# PASSAGE TO READ:
- - - - -
With just
over two weeks at home in Tucson, I packed in quite a few activities before
heading for a three-week trip to Ecuador and Peru – dinner with friends, a
couple birding outings, working in the garden, and even a quick jaunt to Utah
to visit family.
One of the
local outings was to Finger Rock Canyon on the northern edge of Tucson for my
friend Kim’s twelve-year-old daughter Dawn, who is uncommonly keen about bugs
for a pre-teen girl. I enlisted the help of my friend Margarethe Brummermann,
who really knows her bugs, to help encourage Dawn’s interest by taking her out
on her first bugging walk. It was pretty dry and hot, there was not a ton of
activity, and like any girl her age she often got bored and impatient. But when
we found something, Dawn was energized. Here she is with a Mexican Bush
Katydid.
She had an
amazing eye for spotting little things, such as this tiny nymph of what
Margarethe suspected was a plant bug.
There were
plenty of fascinating bees and wasps finding nectar at blooming dodder and a buckwheat
plant, but Dawn was afraid of them – while dashing after to grab grasshoppers
and almost any other bug. She waited impatiently for me to take photos of these
grasshoppers, which she is still learning how to hold without letting them slip
away.
Rhammatocerus viatorius, Traveller
Grasshopper
Horesidotes cinereus, Ash-gray Range
Grasshopper
It was a
lovely area in any event. Here’s looking upcanyon towards the namesake and then
downcanyon over Tucson.
I also had a
great morning of birding, the first I’ve done in Arizona since the Pine
Flycatcher in early June, with my friends Keith and Patty along the Santa Cruz
River just south of Tumacacori. We found a Black-and-white Warbler, of which I
got a lousy photo.
- - - - -
# RECORDED INFORMATION:
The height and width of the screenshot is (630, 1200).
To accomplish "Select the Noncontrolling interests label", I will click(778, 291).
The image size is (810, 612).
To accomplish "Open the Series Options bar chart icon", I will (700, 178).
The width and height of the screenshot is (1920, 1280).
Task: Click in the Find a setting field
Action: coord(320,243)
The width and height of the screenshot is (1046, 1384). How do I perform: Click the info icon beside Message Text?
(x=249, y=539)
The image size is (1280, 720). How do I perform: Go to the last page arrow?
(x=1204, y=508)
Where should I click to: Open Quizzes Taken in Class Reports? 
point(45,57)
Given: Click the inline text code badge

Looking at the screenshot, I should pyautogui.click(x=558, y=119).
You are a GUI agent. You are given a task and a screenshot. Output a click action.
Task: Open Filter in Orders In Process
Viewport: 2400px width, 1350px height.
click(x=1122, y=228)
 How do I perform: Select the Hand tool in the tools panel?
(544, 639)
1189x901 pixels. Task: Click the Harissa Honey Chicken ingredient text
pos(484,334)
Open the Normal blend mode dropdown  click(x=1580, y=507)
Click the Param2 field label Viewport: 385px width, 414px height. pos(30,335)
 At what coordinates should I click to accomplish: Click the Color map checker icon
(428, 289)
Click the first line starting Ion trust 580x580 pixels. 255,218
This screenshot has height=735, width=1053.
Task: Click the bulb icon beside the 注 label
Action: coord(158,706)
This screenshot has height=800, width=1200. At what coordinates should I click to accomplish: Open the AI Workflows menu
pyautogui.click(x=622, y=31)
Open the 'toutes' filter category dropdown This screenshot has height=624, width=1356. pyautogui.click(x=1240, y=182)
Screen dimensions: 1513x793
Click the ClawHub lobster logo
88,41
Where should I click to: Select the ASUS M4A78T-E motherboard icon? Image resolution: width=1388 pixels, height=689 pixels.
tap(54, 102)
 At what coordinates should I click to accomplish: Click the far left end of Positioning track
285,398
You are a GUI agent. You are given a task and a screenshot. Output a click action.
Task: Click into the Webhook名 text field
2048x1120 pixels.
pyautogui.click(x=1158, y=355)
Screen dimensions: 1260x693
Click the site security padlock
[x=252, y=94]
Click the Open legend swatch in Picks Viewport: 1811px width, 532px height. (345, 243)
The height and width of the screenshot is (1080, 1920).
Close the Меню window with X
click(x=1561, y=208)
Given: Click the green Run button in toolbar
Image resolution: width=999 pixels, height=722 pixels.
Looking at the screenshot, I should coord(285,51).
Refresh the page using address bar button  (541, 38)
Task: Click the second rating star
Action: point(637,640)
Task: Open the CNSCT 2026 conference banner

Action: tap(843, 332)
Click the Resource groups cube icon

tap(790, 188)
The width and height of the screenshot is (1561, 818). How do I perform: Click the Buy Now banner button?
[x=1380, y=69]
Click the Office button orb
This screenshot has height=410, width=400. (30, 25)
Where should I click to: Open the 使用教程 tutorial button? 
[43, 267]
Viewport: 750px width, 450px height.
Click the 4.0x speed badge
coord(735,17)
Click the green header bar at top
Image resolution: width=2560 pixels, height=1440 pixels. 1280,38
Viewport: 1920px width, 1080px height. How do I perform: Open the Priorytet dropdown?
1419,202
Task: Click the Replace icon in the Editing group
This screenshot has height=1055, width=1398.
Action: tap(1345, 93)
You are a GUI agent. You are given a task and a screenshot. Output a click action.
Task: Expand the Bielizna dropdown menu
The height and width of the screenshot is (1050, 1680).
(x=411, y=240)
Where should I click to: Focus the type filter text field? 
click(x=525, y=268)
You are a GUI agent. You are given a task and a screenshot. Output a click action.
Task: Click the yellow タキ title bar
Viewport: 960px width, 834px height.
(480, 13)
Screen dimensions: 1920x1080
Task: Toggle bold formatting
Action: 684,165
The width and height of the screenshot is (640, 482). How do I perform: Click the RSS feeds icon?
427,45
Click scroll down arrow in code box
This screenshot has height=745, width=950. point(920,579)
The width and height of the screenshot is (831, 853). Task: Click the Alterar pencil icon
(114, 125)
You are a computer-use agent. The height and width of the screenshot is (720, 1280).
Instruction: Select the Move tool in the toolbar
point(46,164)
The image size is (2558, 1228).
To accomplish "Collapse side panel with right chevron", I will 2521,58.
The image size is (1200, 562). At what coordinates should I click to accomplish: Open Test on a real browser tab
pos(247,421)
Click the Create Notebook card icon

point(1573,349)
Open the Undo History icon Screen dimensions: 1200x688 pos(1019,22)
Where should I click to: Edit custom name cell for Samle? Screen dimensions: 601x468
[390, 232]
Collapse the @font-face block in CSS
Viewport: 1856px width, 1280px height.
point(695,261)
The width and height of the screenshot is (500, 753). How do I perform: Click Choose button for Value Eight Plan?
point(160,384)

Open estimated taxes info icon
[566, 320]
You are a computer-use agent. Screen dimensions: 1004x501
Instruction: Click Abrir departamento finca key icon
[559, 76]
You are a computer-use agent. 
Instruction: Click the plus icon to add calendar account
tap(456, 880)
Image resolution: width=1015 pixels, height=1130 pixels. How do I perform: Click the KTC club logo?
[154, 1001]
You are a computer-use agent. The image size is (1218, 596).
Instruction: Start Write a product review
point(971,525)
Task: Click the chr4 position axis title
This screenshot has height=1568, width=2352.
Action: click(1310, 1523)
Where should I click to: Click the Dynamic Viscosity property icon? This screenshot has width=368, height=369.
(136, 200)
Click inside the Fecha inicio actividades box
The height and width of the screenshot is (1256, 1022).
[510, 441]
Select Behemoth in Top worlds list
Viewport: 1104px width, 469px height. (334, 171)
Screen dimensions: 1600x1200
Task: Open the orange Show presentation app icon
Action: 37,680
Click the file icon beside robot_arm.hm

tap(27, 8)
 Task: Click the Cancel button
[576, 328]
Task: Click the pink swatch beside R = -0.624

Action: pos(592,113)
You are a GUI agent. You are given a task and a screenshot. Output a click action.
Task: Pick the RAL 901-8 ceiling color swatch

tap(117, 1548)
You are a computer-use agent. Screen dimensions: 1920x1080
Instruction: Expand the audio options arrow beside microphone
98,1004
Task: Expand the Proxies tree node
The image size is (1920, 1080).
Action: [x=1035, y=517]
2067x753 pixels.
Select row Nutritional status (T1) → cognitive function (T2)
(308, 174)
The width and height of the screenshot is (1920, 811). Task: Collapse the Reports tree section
- - - - -
# COMPLETE THE FOLLOWING:
1. Print the part of the Tucson outings post that opens with the words containing "I also had a" and closes with "a lousy photo.".
2. According to the Tucson outings post, where is Finger Rock Canyon?

# RESULTS:
1.
I also had a
great morning of birding, the first I’ve done in Arizona since the Pine
Flycatcher in early June, with my friends Keith and Patty along the Santa Cruz
River just south of Tumacacori. We found a Black-and-white Warbler, of which I
got a lousy photo.

2. On the northern edge of Tucson.